Return every line of the records that includes the string "computer".

## Data for analysis
-*-*-
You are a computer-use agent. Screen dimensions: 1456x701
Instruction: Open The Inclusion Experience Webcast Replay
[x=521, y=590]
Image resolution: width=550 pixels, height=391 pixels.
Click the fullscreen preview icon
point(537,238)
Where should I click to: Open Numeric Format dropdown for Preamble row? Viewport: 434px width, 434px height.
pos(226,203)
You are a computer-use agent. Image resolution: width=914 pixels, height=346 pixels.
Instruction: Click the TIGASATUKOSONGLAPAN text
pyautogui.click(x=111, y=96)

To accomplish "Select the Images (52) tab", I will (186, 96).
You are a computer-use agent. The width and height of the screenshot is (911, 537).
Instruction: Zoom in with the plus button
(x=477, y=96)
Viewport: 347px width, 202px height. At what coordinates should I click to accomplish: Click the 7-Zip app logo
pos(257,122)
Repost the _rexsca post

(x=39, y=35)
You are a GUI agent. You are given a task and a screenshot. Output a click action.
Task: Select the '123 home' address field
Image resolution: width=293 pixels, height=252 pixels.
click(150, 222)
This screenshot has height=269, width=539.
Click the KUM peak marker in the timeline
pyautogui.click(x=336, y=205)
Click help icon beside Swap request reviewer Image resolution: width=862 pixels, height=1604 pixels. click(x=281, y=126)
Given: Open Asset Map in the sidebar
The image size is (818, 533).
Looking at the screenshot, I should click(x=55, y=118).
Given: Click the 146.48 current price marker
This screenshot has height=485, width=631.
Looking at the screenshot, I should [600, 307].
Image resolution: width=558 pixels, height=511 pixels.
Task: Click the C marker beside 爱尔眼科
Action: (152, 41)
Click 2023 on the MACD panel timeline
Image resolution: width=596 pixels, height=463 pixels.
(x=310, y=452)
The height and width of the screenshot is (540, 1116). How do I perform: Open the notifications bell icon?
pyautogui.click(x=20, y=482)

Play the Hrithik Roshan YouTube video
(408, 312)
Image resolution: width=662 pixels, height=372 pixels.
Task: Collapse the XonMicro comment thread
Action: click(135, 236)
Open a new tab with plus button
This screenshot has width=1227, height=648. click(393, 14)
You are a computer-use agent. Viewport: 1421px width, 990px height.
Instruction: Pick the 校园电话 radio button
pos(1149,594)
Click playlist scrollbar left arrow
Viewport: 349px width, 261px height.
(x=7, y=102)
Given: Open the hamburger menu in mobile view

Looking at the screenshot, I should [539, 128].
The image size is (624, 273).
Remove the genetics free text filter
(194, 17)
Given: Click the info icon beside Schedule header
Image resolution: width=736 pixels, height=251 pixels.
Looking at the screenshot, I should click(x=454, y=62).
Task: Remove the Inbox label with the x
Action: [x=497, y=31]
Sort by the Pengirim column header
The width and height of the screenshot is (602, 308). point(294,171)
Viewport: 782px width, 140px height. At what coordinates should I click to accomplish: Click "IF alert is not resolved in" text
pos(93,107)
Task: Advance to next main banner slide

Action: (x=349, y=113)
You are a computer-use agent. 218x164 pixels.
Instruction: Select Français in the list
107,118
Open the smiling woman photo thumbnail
-*-*-
## Output of the task
You are a computer-use agent. Screen dimensions: 1456x701
You are a computer-use agent. Image resolution: width=914 pixels, height=346 pixels.
You are a computer-use agent. The width and height of the screenshot is (911, 537).
You are a computer-use agent. Viewport: 1421px width, 990px height.
You are a computer-use agent. 218x164 pixels.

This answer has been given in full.